» Aim of the exercise
Rewrite the records below, changing each "Where should I click to" to "Which spot should I click to" and leaving everything else as it is.

Entries for locating text and elements:
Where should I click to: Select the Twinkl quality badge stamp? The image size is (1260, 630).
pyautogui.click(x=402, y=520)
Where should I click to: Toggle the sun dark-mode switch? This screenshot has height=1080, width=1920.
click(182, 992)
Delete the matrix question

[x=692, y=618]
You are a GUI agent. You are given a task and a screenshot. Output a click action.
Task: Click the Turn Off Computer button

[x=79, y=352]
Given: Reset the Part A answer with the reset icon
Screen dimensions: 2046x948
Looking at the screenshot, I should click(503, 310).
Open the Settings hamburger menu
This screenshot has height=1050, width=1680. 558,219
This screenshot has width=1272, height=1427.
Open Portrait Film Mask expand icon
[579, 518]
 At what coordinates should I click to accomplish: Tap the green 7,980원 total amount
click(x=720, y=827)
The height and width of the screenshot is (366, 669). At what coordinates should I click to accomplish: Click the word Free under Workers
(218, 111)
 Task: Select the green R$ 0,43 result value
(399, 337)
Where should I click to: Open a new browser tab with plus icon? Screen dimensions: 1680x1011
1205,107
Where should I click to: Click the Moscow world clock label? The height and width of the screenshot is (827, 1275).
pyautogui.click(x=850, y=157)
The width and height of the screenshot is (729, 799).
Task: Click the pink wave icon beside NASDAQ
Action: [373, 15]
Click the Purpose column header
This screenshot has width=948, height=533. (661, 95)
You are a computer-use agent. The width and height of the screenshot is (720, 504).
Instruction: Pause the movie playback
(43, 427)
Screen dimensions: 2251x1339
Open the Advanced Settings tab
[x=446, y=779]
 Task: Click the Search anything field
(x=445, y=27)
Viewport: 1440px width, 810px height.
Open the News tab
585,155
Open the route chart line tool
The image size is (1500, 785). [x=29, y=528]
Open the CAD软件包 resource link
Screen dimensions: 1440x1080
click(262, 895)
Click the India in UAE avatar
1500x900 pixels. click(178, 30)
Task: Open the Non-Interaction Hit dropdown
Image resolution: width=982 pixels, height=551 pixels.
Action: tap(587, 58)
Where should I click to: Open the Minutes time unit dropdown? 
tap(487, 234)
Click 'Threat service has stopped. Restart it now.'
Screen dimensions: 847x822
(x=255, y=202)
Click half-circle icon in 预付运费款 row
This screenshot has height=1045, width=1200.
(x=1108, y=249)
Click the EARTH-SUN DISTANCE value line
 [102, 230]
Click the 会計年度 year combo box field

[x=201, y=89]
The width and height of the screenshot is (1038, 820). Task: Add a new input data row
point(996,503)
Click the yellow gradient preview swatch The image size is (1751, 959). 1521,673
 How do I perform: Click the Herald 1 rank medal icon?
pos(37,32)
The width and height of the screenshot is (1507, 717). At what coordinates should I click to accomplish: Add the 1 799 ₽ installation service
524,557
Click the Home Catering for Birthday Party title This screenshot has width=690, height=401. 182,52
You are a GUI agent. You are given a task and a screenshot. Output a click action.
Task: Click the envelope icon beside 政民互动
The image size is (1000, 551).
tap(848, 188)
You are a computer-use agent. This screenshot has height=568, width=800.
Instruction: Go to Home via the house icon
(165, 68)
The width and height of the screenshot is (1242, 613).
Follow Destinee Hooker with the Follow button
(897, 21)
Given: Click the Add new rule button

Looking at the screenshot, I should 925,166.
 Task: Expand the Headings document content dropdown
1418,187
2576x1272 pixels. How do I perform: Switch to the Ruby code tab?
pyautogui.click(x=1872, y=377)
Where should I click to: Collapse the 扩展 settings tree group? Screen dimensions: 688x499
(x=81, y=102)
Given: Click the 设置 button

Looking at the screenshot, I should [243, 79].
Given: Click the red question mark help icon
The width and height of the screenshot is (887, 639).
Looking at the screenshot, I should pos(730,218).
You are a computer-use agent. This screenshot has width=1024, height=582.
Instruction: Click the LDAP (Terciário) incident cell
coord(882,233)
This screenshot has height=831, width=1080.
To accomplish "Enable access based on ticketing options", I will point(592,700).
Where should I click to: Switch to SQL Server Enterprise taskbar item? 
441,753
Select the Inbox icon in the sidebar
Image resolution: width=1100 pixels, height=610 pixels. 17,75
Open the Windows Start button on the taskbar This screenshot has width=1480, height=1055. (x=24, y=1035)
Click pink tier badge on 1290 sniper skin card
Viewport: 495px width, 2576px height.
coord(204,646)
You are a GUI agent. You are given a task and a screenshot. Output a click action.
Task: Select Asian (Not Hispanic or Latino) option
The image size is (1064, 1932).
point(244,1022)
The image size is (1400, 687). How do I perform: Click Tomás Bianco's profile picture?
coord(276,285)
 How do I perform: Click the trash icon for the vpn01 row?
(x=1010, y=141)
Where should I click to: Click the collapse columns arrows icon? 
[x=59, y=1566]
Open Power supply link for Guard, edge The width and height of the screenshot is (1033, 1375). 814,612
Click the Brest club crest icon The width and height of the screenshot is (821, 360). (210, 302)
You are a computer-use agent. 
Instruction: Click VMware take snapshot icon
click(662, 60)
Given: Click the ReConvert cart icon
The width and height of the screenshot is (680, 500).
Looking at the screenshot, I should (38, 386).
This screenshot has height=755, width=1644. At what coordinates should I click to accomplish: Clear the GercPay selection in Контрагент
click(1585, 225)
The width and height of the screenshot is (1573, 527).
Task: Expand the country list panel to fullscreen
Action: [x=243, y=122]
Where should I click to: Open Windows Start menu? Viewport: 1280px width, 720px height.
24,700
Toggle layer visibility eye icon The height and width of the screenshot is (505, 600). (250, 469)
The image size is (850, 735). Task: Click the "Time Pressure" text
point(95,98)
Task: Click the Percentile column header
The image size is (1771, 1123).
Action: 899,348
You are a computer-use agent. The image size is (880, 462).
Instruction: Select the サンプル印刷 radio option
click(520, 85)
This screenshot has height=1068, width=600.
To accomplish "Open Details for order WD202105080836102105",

» Written reply
Which spot should I click to: Select the Twinkl quality badge stamp? The image size is (1260, 630).
pyautogui.click(x=402, y=520)
Which spot should I click to: Toggle the sun dark-mode switch? This screenshot has height=1080, width=1920.
click(182, 992)
Delete the matrix question

[x=692, y=618]
You are a GUI agent. You are given a task and a screenshot. Output a click action.
Task: Click the Turn Off Computer button

[x=79, y=352]
Given: Reset the Part A answer with the reset icon
Screen dimensions: 2046x948
Looking at the screenshot, I should click(503, 310).
Open the Settings hamburger menu
This screenshot has height=1050, width=1680. 558,219
This screenshot has width=1272, height=1427.
Open Portrait Film Mask expand icon
[579, 518]
 At what coordinates should I click to accomplish: Tap the green 7,980원 total amount
click(x=720, y=827)
The height and width of the screenshot is (366, 669). At what coordinates should I click to accomplish: Click the word Free under Workers
(218, 111)
 Task: Select the green R$ 0,43 result value
(399, 337)
Which spot should I click to: Open a new browser tab with plus icon? Screen dimensions: 1680x1011
1205,107
Which spot should I click to: Click the Moscow world clock label? The height and width of the screenshot is (827, 1275).
pyautogui.click(x=850, y=157)
The width and height of the screenshot is (729, 799).
Task: Click the pink wave icon beside NASDAQ
Action: [373, 15]
Click the Purpose column header
This screenshot has width=948, height=533. (661, 95)
You are a computer-use agent. The width and height of the screenshot is (720, 504).
Instruction: Pause the movie playback
(43, 427)
Screen dimensions: 2251x1339
Open the Advanced Settings tab
[x=446, y=779]
 Task: Click the Search anything field
(x=445, y=27)
Viewport: 1440px width, 810px height.
Open the News tab
585,155
Open the route chart line tool
The image size is (1500, 785). [x=29, y=528]
Open the CAD软件包 resource link
Screen dimensions: 1440x1080
click(262, 895)
Click the India in UAE avatar
1500x900 pixels. click(178, 30)
Task: Open the Non-Interaction Hit dropdown
Image resolution: width=982 pixels, height=551 pixels.
Action: tap(587, 58)
Which spot should I click to: Open the Minutes time unit dropdown? 
tap(487, 234)
Click 'Threat service has stopped. Restart it now.'
Screen dimensions: 847x822
(x=255, y=202)
Click half-circle icon in 预付运费款 row
This screenshot has height=1045, width=1200.
(x=1108, y=249)
Click the EARTH-SUN DISTANCE value line
 [102, 230]
Click the 会計年度 year combo box field

[x=201, y=89]
The width and height of the screenshot is (1038, 820). Task: Add a new input data row
point(996,503)
Click the yellow gradient preview swatch The image size is (1751, 959). 1521,673
 How do I perform: Click the Herald 1 rank medal icon?
pos(37,32)
The width and height of the screenshot is (1507, 717). At what coordinates should I click to accomplish: Add the 1 799 ₽ installation service
524,557
Click the Home Catering for Birthday Party title This screenshot has width=690, height=401. 182,52
You are a GUI agent. You are given a task and a screenshot. Output a click action.
Task: Click the envelope icon beside 政民互动
The image size is (1000, 551).
tap(848, 188)
You are a computer-use agent. This screenshot has height=568, width=800.
Instruction: Go to Home via the house icon
(165, 68)
The width and height of the screenshot is (1242, 613).
Follow Destinee Hooker with the Follow button
(897, 21)
Given: Click the Add new rule button

Looking at the screenshot, I should 925,166.
 Task: Expand the Headings document content dropdown
1418,187
2576x1272 pixels. How do I perform: Switch to the Ruby code tab?
pyautogui.click(x=1872, y=377)
Which spot should I click to: Collapse the 扩展 settings tree group? Screen dimensions: 688x499
(x=81, y=102)
Given: Click the 设置 button

Looking at the screenshot, I should [243, 79].
Given: Click the red question mark help icon
The width and height of the screenshot is (887, 639).
Looking at the screenshot, I should pos(730,218).
You are a computer-use agent. This screenshot has width=1024, height=582.
Instruction: Click the LDAP (Terciário) incident cell
coord(882,233)
This screenshot has height=831, width=1080.
To accomplish "Enable access based on ticketing options", I will point(592,700).
Which spot should I click to: Switch to SQL Server Enterprise taskbar item? 
441,753
Select the Inbox icon in the sidebar
Image resolution: width=1100 pixels, height=610 pixels. 17,75
Open the Windows Start button on the taskbar This screenshot has width=1480, height=1055. (x=24, y=1035)
Click pink tier badge on 1290 sniper skin card
Viewport: 495px width, 2576px height.
coord(204,646)
You are a GUI agent. You are given a task and a screenshot. Output a click action.
Task: Select Asian (Not Hispanic or Latino) option
The image size is (1064, 1932).
point(244,1022)
The image size is (1400, 687). How do I perform: Click Tomás Bianco's profile picture?
coord(276,285)
 How do I perform: Click the trash icon for the vpn01 row?
(x=1010, y=141)
Which spot should I click to: Click the collapse columns arrows icon? 
[x=59, y=1566]
Open Power supply link for Guard, edge The width and height of the screenshot is (1033, 1375). 814,612
Click the Brest club crest icon The width and height of the screenshot is (821, 360). (210, 302)
You are a computer-use agent. 
Instruction: Click VMware take snapshot icon
click(662, 60)
Given: Click the ReConvert cart icon
The width and height of the screenshot is (680, 500).
Looking at the screenshot, I should (38, 386).
This screenshot has height=755, width=1644. At what coordinates should I click to accomplish: Clear the GercPay selection in Контрагент
click(1585, 225)
The width and height of the screenshot is (1573, 527).
Task: Expand the country list panel to fullscreen
Action: [x=243, y=122]
Which spot should I click to: Open Windows Start menu? Viewport: 1280px width, 720px height.
24,700
Toggle layer visibility eye icon The height and width of the screenshot is (505, 600). (250, 469)
The image size is (850, 735). Task: Click the "Time Pressure" text
point(95,98)
Task: Click the Percentile column header
The image size is (1771, 1123).
Action: 899,348
You are a computer-use agent. The image size is (880, 462).
Instruction: Select the サンプル印刷 radio option
click(520, 85)
This screenshot has height=1068, width=600.
To accomplish "Open Details for order WD202105080836102105",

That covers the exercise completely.